Tuesday, September 28, 2010

Graffiti: Art Outside the Box of a Gallery or Museum


Before watching "Next: A Primer on Urban Painting" by Pablo Araveno and "Graffiti Verite", I was not aware of the gorgeous paintings that graffiti artists painted on walls. There were a lot of extremely good typography that was also painted on buildings. I believe that most of what I considered graffiti would be closer to just tagging or writing whatever, similar to what can be seen on Graffiti Bridge near the Pensacola Bay Bridge. Some consider graffiti to be a form of litter, not only because of the painted walls, but from all of the paint cans and other waste left behind when the painting is finished and the artists have long gone. They also tell about the cost of graffiti on the taxpayers, not to mention the environment.
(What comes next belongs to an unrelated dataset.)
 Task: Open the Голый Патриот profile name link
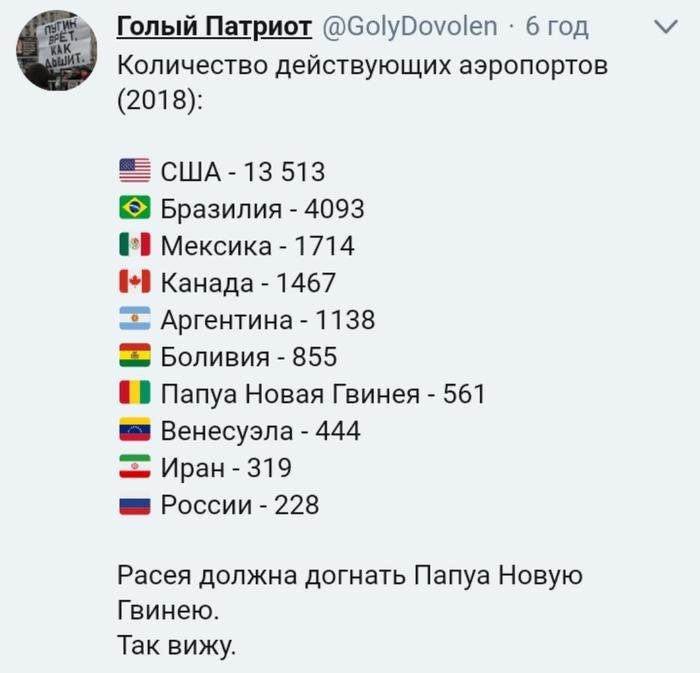[215, 27]
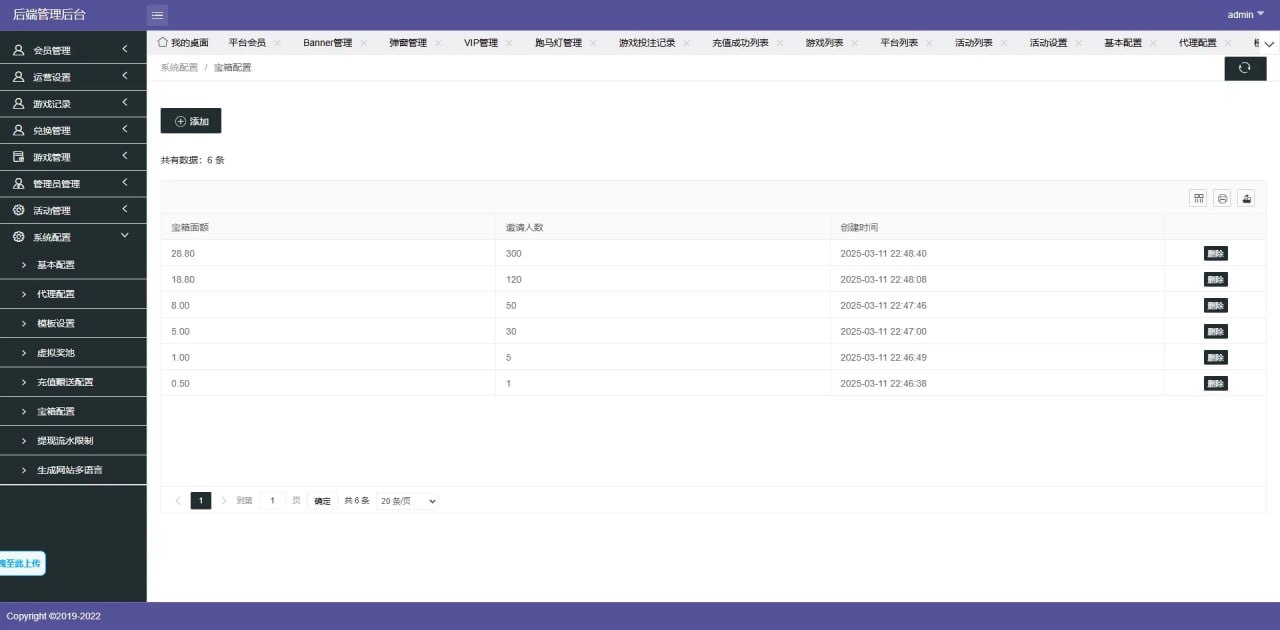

It is hard for me to see graffiti as a bad thing. This could be because those are not my walls and not my property littered with trash or my tax dollars being used to deal with the clean up.
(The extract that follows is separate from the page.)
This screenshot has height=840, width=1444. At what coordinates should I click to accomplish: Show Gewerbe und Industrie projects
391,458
Graffiti is a way of life based on the hip-hop movement. Timothy Werwath said that "graffiti is an indirect result and a modern response to the class struggle in America that has been going on for generations." While researching and looking for information on graffiti, I found an artist who was once a graffiti artist and while in college at Boston’s School of the Museum of Fine Arts, he was hired by Coca Cola to create murals for them. Richard Coleman took the opportunity while in college to learn as many different kinds of mediums as he could. He now uses experiences from his past that have ended up taking on a life of their own. After viewing several examples of graffiti from the two videos and ones on the Internet, I believe that most of those artists should be able to have a great career in art. It is a shame that more of them do not get the opportunity that Richard Coleman received. At the same time that I can kind of sympathize with those that consider graffiti a crime committed on property, the environment not to mention the cost passed on to the tax payer, I would hate to see graffiti whitewashed from society.